(Interface element records)
■ ■ ■ ■

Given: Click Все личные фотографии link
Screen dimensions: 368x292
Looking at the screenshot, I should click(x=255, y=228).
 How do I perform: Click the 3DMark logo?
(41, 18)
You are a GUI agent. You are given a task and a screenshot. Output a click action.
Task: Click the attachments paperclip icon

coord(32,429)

■ ■ ■ ■

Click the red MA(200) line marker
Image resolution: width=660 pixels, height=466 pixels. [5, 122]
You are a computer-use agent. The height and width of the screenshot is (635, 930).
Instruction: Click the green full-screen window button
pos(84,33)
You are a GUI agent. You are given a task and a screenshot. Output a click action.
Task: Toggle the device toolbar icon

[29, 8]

■ ■ ■ ■

Retype the entry lines above word for word, from the line with "Given: Click Все личные фотографии link" to the line with "coord(32,429)", including both of those lines.

Given: Click Все личные фотографии link
Screen dimensions: 368x292
Looking at the screenshot, I should click(x=255, y=228).
 How do I perform: Click the 3DMark logo?
(41, 18)
You are a GUI agent. You are given a task and a screenshot. Output a click action.
Task: Click the attachments paperclip icon

coord(32,429)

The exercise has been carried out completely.